Reduce size of DataDictionary endpoint
The DataDictionary can be fairly large causing issues in browsers. One idea is to allow adding a filter parameter to the REST endpoints to reduce the data being returned. Another idea is to provide a configurable paging mechanism within the returned pages.
I'll work this ticket. There are several ways this can be implemented. For filtering fields, we could try integrating a third-party library such as bohnman/squiggly or something similar. If using a third party library is not desired, then we need to decide how many features to support for a given filter expression, such as wildcards, negations, nested fields, and regex. Some examples:
-
select=name- Return single field 'name'. -
select=id,name- Return multiple fields, 'name' and 'id'. -
select=-name- Return all fields except 'name'. -
select=name*- Return all fields starting with 'name'. -
select=record.name- Return nested field 'name' in 'record' objects. -
select=record[name,id]- Return multiple nested fields 'name' and 'id' in 'record' objects. -
select=record[name*]- Return all nested fields in 'record' objects starting with 'name'. -
select=/^name[a-z]/- Return fields matching regex.
Pagination is relatively straightforward to implement with a combination of a limit and offset parameters.
@lbschanno using squiggly may be a little overkill here.
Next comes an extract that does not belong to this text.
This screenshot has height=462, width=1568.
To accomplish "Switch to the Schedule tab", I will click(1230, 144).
Pagination may be the easier way to go.
Created a separate ticket (#788) for the query model endpoint
@ivakegg agreed re. squiggly. I went with straightforward pagination for my pull request: https://github.com/NationalSecurityAgency/datawave-dictionary-service/pull/7
Closed the PR due to the need for a different approach.
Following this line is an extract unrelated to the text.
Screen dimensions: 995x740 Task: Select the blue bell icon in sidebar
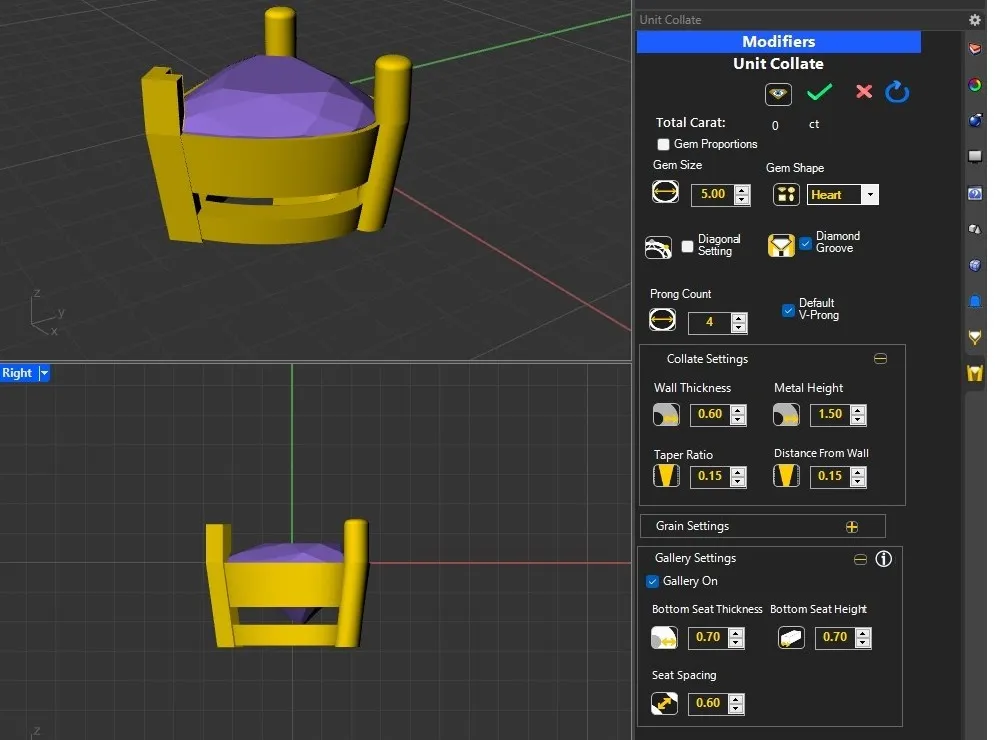click(975, 301)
Currently when a text/html is returned, the data is rendered as an html table enhanced by jquery.dataTables, which supports in-memory pagination, sorting, and regex filtering via client-side processing. This becomes an issue when datasets are too large for the available amount of memory to handle.
One option would be to switch to server-side processing and bind the dataTables' pagination, sorting, and filtering to ajax calls that would subsequently call the server to receive the modified table. We could also reduce the number of server calls (and increase the table's response time) by establishing an internal max threshold of results whereby if the total number of results is less than this threshold, a table configured for client-side processing is returned, or otherwise a table configured for server-side processing is returned.
Adding support for server-side processing would be somewhat involved but not complex.
@alerman I believe you updated an interface to allow a paging mechanism on an internal sub-system. Could you comment on what you did that may help Laura work this issue. Thanks.
@lbschanno take a look at ag-grid. I used it with angilarjs but I find it to be far superior to datatables in terms of the pagination support, and it's even far better at resource consumption. One of the main issues with DataTables is that it's computing the rendering even for items not yet displayed. I've found ag-grid to be easy to use and much better about resource consumption
@alerman thank you, I will give ag-grid a try.
@alerman were you using the client-side model or the server-side model from ag-grid? Unfortunately it looks like the server-side model that supports loading data from a server is only included under the enterprise version of ag-grid.
OK, here is the plan. @alerman will implement using ag-grid for the client-side pagination which should get us over the initial hump of being unable to load the data dictionary with a 5M json size. We should still work on doing a server side pagination mechanism but that is no longer as high a priority.
@dws4 does DD v2 address this issue?
@foster33 - Unfortunately not at the moment for large amount of rows. If there are a lot of rows that are populated, I just have it stay in the loading state until ready.